# Text segment start

Along with the bricks and windows, the roof is one of the most defining elements of any house, so it’s important to be open-minded when selecting the best roofing material. The choice of material will doubtless be influenced by the design of the property, its age, the local climate and – perhaps most significantly – the available budget. In terms of expenditure, it’s recommended that around 10% of any new-build budget be allocated to the roof, with an additional 5% being set aside for the covering materials, but those percentages are not set in stone. There’s no doubt, however, that the most appropriate roofing solution will also be dictated by the level of rainfall and sunshine, the surrounding environment and the size of the building.
An older house will clearly require a style of roof that is sympathetic to its vintage, while a modern new-build may offer opportunities for a more adventurous design. From a technical perspective, the type of roof may well be determined by the pitch of the roof and the quality of the framing that currently exists. In other words, it’s important to marry the aesthetics with the reality of the structure and to ensure above all that the resulting roof will not only be safe but also keep the occupants warm and dry for years to come.
One of the most common roofing materials is slate, which needs a pitch of 30 degrees and has to be laid on battens to overlap in order to achieve a watertight finish. It also needs to be finished with clay or metal at the ridges. A natural product, Welsh slate is the optimum as it looks fabulous, ages gracefully and is incredibly hard wearing, unlike modern manufactured alternatives. Slate roofing is available in a variety of finishes and colours but will come in at the upper end of a roofing budget.
Increasing in popularity for modern structures, concrete roofing can be formed to any shape at a lower pitch than slate and is, in general, more cost-effective. Each tile is made from a composite of cement, sand and pigments, and when combined will form a lightweight, watertight roof. Extremely low maintenance, concrete tiles are very versatile and require a minimal amount of maintenance throughout their life.
Historically, clay has been a popular roofing material due to its flexibility and longevity. It can be used for intricate shapes and also requires very little maintenance despite having high resistance to wind, frost and fire. Interestingly, clay also reflects, with the result that the property is less subject to fluctuations in internal temperature, and does not expand or contract with the seasons. Clay is, however, relatively heavy, so it is wise to double-check that the existing roof structure can support the weight of clay tiles before starting work.

# Text segment end

→ **Required actions**:
1. Translate this sentence from the roofing text into Spanish: "Historically, clay has been a popular roofing material due to its flexibility and longevity."
2. From the roofing text, copy the stretch from "An older house" through "years to come.".
The data after this point is separate material and has no connection to the roofing text.

# Supplied information start

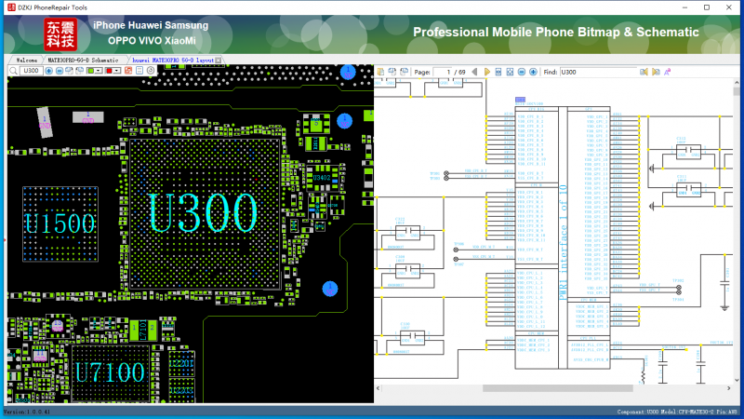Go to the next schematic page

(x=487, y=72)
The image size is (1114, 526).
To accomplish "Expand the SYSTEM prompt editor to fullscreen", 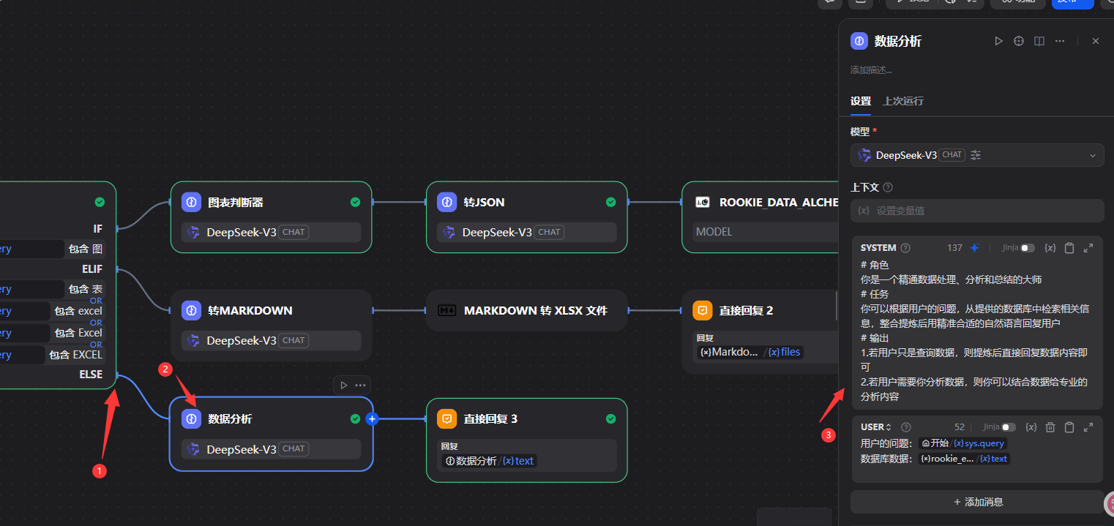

# Supplied information end

→ **Exercise answers**:
1. Históricamente, la arcilla ha sido un material popular para tejados debido a su flexibilidad y longevidad.

2.
An older house will clearly require a style of roof that is sympathetic to its vintage, while a modern new-build may offer opportunities for a more adventurous design. From a technical perspective, the type of roof may well be determined by the pitch of the roof and the quality of the framing that currently exists. In other words, it’s important to marry the aesthetics with the reality of the structure and to ensure above all that the resulting roof will not only be safe but also keep the occupants warm and dry for years to come.